2. Use Version Control

# Track cleaned configurations
git add ./export/clean-config.json
git commit -m "Add cleaned authenticator configuration"

3. Validate Before Import

# Check configuration syntax
jq empty clean-config.json

# Verify authenticatorConfig structure
jq '.authenticatorConfig' clean-config.json

4. Document Your Authenticator Setups

## Authenticator Configurations

| Alias | Purpose | Config Keys |
|-------|---------|------------|
| keycloak-us-oidc | US OIDC provider | defaultProvider |
| keycloak-eu-oidc | EU OIDC provider | defaultProvider |

Troubleshooting

Authenticator Configuration Not Applied

Symptoms: - Import succeeds but authenticator settings are missing in UI - No error messages during import

Diagnosis:

# Check for ID fields in configuration
jq '.authenticatorConfig | map(has("id")) | any' config.json

Solution: Remove all id fields from authenticatorConfig.

Import Fails with Reference Errors

Symptoms: - Import fails with "authenticator not found" errors - Authentication flow references missing authenticators

Diagnosis:

# Check authenticator aliases
jq -r '.authenticatorConfig[].alias' config.json

# Check flow references
jq -r '.authenticationFlow[].authenticator' config.json

Solution: Ensure all referenced authenticators are defined.
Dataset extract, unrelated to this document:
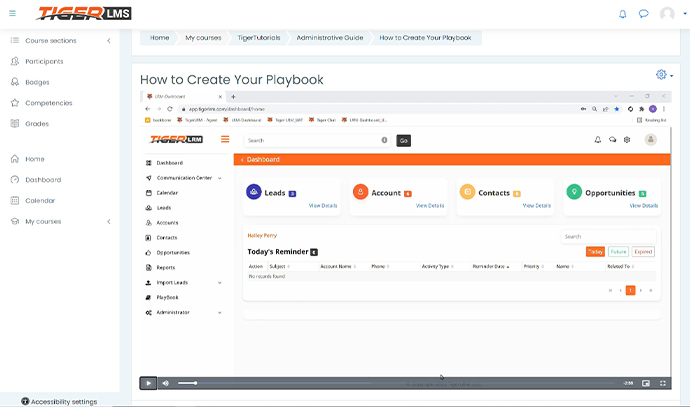Select the Administrative Guide breadcrumb
Image resolution: width=690 pixels, height=407 pixels.
coord(329,38)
Configuration Works in One Environment but Not Another

Symptoms: - Configuration works in development but fails in production - Different environments have different authenticator setups

Cause: Environment-specific authenticator configurations or aliases.

Solution: Standardize authenticator aliases across environments or use environment-specific configuration files.